I’ll receive a text or participate in a conversation that doesn’t sit well with my soul and remain silent. It’s not a good feeling, and I wind up turning that resentment inward.

I also tend to lash out after allowing my anger to build up quietly.

This week was no different.

The growth I’ve been experiencing myself over the past few years has resulted in a shortened tolerance for judgmental statements about people’s mental health, economic standing, and resistance to labor exploitation.

The more I learn about my own disabilities and how they impact my daily life, the more I realize how resistant we are to identifying as an “other,” especially when that label comes with stigmatization and abandonment of care.

I don’t know how I feel about the term “invisible” disabilities because while you may not see them, I live with them.

They’re invisible to the world but not to me.

And because they are very visible to me, they reflect in the relationships I have with the people I care about, so in essence, it is also visible to them.
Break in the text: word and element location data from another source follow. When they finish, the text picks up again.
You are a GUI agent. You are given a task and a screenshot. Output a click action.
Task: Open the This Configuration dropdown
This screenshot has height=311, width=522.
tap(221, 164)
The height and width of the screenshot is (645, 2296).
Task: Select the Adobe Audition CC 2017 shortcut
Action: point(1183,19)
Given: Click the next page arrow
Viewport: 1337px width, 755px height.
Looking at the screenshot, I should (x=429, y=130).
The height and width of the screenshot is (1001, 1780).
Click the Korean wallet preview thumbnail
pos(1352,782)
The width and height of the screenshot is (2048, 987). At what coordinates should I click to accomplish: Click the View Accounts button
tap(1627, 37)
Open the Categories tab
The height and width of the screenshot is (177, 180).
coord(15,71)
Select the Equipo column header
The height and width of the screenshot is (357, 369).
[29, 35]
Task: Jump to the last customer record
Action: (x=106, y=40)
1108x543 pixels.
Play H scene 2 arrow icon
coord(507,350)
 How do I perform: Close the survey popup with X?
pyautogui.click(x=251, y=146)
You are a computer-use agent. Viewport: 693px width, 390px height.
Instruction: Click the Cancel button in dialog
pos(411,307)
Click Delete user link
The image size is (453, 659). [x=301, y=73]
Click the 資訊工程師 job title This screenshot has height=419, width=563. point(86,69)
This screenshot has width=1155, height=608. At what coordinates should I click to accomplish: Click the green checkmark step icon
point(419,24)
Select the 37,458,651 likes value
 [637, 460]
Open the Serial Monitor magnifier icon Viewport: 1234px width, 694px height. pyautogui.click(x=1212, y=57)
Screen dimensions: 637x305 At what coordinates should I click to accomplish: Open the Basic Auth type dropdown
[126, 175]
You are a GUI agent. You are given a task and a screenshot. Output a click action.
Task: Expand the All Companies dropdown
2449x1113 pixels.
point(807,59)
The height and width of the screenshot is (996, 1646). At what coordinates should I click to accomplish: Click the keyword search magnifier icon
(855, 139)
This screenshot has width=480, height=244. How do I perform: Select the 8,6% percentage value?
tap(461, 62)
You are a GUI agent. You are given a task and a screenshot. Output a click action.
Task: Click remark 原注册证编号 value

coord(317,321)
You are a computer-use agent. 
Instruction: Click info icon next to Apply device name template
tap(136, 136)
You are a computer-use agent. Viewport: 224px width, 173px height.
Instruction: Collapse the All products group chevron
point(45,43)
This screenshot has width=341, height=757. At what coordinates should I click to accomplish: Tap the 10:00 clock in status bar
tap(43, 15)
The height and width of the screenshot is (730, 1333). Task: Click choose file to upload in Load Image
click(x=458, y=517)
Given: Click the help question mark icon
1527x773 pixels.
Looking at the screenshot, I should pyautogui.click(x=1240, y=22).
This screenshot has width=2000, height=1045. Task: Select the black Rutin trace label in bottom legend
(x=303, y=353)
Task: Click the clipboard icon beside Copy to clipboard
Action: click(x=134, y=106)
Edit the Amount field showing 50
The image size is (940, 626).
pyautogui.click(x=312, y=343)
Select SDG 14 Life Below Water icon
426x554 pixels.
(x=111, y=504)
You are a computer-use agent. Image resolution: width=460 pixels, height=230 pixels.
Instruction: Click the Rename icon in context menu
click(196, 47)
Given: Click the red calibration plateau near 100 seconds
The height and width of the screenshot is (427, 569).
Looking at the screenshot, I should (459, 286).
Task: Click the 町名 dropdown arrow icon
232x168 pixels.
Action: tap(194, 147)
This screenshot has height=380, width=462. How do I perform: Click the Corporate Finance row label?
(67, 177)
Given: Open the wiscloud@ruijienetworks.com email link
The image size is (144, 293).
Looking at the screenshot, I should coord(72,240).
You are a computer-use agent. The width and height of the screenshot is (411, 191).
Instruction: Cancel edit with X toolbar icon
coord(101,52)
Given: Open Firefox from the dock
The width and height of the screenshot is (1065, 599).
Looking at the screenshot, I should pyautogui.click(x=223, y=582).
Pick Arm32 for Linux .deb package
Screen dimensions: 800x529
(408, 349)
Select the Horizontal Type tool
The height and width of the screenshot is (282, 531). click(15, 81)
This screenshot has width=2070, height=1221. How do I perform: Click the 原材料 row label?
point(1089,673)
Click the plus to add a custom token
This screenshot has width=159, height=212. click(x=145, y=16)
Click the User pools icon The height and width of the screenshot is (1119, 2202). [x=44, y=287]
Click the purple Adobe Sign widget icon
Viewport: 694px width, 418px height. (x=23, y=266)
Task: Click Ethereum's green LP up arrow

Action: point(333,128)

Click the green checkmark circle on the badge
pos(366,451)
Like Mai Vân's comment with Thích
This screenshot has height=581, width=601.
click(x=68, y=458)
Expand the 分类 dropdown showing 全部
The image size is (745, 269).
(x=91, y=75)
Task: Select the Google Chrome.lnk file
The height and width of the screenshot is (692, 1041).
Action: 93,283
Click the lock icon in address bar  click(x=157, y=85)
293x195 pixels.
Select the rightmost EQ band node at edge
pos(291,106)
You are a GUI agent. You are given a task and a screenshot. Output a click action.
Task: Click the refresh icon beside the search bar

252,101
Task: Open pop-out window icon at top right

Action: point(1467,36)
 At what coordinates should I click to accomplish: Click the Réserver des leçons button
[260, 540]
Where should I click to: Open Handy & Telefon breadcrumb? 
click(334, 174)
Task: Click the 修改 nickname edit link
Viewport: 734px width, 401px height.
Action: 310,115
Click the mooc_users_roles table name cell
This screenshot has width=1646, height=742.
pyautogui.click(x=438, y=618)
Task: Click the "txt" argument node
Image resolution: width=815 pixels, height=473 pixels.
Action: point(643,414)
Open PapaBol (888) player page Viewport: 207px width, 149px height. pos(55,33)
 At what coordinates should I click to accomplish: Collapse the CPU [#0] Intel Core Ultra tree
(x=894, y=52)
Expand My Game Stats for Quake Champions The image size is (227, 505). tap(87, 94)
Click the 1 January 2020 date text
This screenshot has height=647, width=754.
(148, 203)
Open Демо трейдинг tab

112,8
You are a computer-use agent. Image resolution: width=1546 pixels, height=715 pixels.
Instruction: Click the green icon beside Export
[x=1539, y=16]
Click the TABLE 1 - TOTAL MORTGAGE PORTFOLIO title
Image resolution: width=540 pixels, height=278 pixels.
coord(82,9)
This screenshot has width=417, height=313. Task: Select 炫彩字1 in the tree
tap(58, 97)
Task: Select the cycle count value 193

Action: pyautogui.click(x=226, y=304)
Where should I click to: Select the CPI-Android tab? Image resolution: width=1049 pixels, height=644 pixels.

In reflecting on myself and how I’ve come to be, I work hard to stay grounded with integrity, a term that has been relentlessly showing up throughout my awakening.

Recently I worked a gig where I was interacting with other professionals outside of my industry. I saw how he hyped up a potential vendor, asking questions and giving the impression he would switch to their services. They exchanged information, and he was convincing about considering their new offering.

I was impressed. He gave the pretense that all of the money they spent marketing was successful because here he was ready to explore their new brand and business.

Less than 30 minutes later, I overheard his conversation with his colleague, where he gossiped about the new vendor and explained how he would not invest in them because he was more than happy with his current vendor.

After convincing the new vendor he was interested, it was all a ruse, and I was disgusted. Not only did I judge him for lying to the new marketing team of that vendor, but I also realized how I second-guessed everything he ever told me.

How much of it was a lie, and to what purpose?

Integrity keeps showing up for me because it’s a core value that I aim to integrate with my brand and business.

Even when that means saying no to a potential client.

Even when that means saying something offensive to a family elder.

Even when that means treating “others” with the respect that is lacking from the collective world at large.